6. Backup your code.  Yep – I’m going to agree with the original.  However, I do disagree with the execution.  Don’t just back up your code to an extra disk, get your code into version control.  The only person who doesn’t need version control is the person who never edits their code… and I haven’t met them yet.  If you expect your project to be successful, then expect it to mature over time – and in turn, that you’ll have multiple versions.   Trust me, version control doesn’t just back up, it makes code management and collaboration possible.  Three for the price of one…. or for free if you use github.

7. clean up your intermediate data.  Actually, I think keeping intermediate data around is a useful thing, while you’re working. Yes, biological data can create big files, and you should definitely clean up after yourself, but the more important lesson is to be aware of the resources that are available to you – of which disk space is just one.  Indeed, all of programming is a tradeoff between CPU, Memory and Disk, and they’re interchangeable, of course.  If you’re not aware of the Space-Time tradeoff, then you really haven’t started your journey as a bioinformatician.  Really – this is probably the most important lesson you can learn as a programmer.

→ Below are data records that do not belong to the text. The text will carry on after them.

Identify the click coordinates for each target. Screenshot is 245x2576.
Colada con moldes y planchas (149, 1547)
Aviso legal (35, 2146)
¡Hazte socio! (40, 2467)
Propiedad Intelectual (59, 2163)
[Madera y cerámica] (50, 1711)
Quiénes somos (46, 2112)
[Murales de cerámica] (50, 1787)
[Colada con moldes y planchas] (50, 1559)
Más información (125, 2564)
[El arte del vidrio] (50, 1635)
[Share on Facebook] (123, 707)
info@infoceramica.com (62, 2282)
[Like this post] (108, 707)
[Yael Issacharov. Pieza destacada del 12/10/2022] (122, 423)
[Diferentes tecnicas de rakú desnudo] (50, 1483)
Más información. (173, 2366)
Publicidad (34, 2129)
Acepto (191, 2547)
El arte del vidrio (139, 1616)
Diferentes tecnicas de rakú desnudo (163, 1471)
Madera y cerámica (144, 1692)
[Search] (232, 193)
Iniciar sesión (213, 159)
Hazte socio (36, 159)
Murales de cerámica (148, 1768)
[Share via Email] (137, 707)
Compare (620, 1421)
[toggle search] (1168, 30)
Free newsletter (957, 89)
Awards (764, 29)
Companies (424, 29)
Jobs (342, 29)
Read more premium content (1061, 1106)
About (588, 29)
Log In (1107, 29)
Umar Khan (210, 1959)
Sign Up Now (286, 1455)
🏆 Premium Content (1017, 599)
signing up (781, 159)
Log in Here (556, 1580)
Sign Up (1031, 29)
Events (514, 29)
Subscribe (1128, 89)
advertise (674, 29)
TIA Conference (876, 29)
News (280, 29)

8. .bam, not .sam. This point is a bit limited in scope, so lets widen it.  All of the data you’ll ever deal with is going to be in a less-than-optimal format for storage, and it’s on you to figure out what the right format it going to be.  Have VCFs?  Gzip them!  Have .sam files?  Make them .bam files!  Of course, this doesn’t just go for storage: Do the same for how you access them.  That gzipped VCF?  You should have bgzipped it and then tabix indexed it.  Same goes for your Fasta file (FAIDX?), or whatever else you have.  Don’t just use compression, use it to your advantage.

9. Parallelize your code.  Oh man, this is a can of worms.  On the one hand, much of bioinformatics is embarrassingly parallelizeable.  That’s the good news.  The bad news is that threaded/multiprocessed code is harder to debug and maintain.  This should be the last path you go down, after you’ve optimized the heck out of your code.  Don’t parallelize what you can optimize – but use parallelization to overcome resource limitations. And only when you can’t access the resources in any other way.  (If you work with a cluster, though, this may be a quick and dirty way to get more resources…)

10. clean up and back up.  This was just a repeat of earlier points, so lets talk about networking.  The best way to keep yourself current is to listen to what others have to say.  That means making time to go to conferences, reading papers, blogs or even twitter.  Talk to other bioinformaticians because they’ll always have new ideas, and it’s far too easy to get in to a routine where you’re not exposing yourself to whatever is new and exciting.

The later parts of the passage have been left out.